California
The wired world of healthcare is our future. It’s up to us – as patients, physicians, policy makers, vendors, leaders and influencers – to not only make it happen, but make it work. Dr. Robert Wachter is helping champion the cause.
Named by Modern Healthcare as one of the 50 most influential physician executives in the U.S. for 2016 (9th year in a row) and one of the 100 most influential people in healthcare, Dr. Wachter is a recognized thought leader in healthcare quality, safety and organization of care. A practicing physician, he is intimately familiar with and involved in both the promises and challenges related to the computerization of healthcare. His latest book – “The Digital Doctor: Hope, Hype and Harm at the Dawn of Medicine’s Computer Age” (April 2015) – offers an unvarnished view of the early days of healthcare’s transformation (a so-far untold story), and an insightful and provocative exploration of what it will take, from all of us, to successfully shift from “disruption” to “disruptive innovation.”
Currently a professor and chair of the Department of Medicine at the University of California, San Francisco where he directs the 60-physician Division of Hospital Medicine, Dr.
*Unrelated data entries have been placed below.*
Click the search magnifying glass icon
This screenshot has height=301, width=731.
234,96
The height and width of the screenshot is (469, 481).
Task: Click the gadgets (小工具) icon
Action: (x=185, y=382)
Wachter coined the term “hospitalist” in 1996 and is generally regarded as the “father” of the hospitalist field, the fastest growing specialty in the history of modern medicine.
A speaker and writer renowned for his iconoclastic and often humorous insights into the transforming world of healthcare, Dr. Wachter’s blog, www.wachtersworld.org, is one of the nation’s most popular healthcare blogs. He edits the U.S. government’s two leading websites on safety – the Agency for Healthcare Research and Quality’s WebM&M and PSNet – and is the author of 250 articles and six books, including two best-sellers on the subject of safety and quality: “Understanding Patient Safety” (McGraw-Hill Professional, 2012 – second edition), the field’s leading primer, and “Internal Bleeding” (Rugged Land, 2005).
Dr. Wachter is past president of the Society of Hospital Medicine (1999-2000) and past chair of the American Board of Internal Medicine (2012-2013). In 2004, he received the John M. Eisenberg Award, the nation’s top honor in patient safety. He is on the board of the Lucian Leape Institute of the National Patient Safety Foundation, and has also served on the healthcare advisory boards of several companies, including Google.
The Digital Doctor: Hope, Hype and Harm at the Dawn of Medicine’s Computer Age
Everyone had high hopes computers would be the magic bullet to improve the safety, quality and efficiency of healthcare. In the past five years – catalyzed by a $30 billion federal incentive program – medicine has finally, reluctantly, gone digital. Drawing from personal experiences and real-life case examples, Dr. Wachter explores some of the unforeseen consequences of information technology – including the movement to hire scribes so doctors and patients can look each other in the eye again, alert fatigue, and the tendency for clinicians to defer to a new kind of authority (an electronic one) – and discusses proposed solutions. He also touches on core issues in medicine, such as what it means to be a doctor – and patient – in the digital age, the theme of his recently published book of the same title (April 2015).
The Quality, Safety and Value Movements: Why Transforming the Delivery of Healthcare Is No Longer Elective
If there’s one thing most people inside and outside of healthcare can agree on, it’s that the American healthcare system is broken and must be fixed. Dr. Wachter reviews the brief history of the quality and safety movements, the new push for “value” (quality + safety + patient satisfaction divided by cost), and how all of these levers (accreditation, regulation, transparency, payment changes) are combining to create unprecedented pressure on caregivers and delivery organizations to change their ways of doing business. But for all of the pain, there is also hope: attendees will gain a deep understanding of healthcare’s evolving landscape and a roadmap (and some optimism) for success in this new world.
If Every Instinct Healthcare Has Is Wrong, Then the Opposite Would Have to Be Right. Or Would It?
The title is a riff of a famous Seinfeld episode, one in which Jerry convinces his hapless friend George to try the opposite of his every instinct, but the topic has serious implications for physicians. In healthcare, physicians have been taught to be individualistic, to think about individual patients versus systems, to look outside their institution for answers, and not to consider resource allocation tradeoffs. Dr. Wachter talks about the imperative to move in new directions and provides some cautionary notes about what may be lost if the pendulum swings too far.
The Hospitalist Movement Two Decades Later: Key Issues for the Second Decade
Dr. Wachter coined the term “hospitalist” in the New England Journal of Medicine in 1996. He describes the forces driving the growth of the field – the fastest-growing specialty in the history of medicine – and what’s to come. He also uses the case of hospitalists to discuss some key issues in healthcare innovation and change management.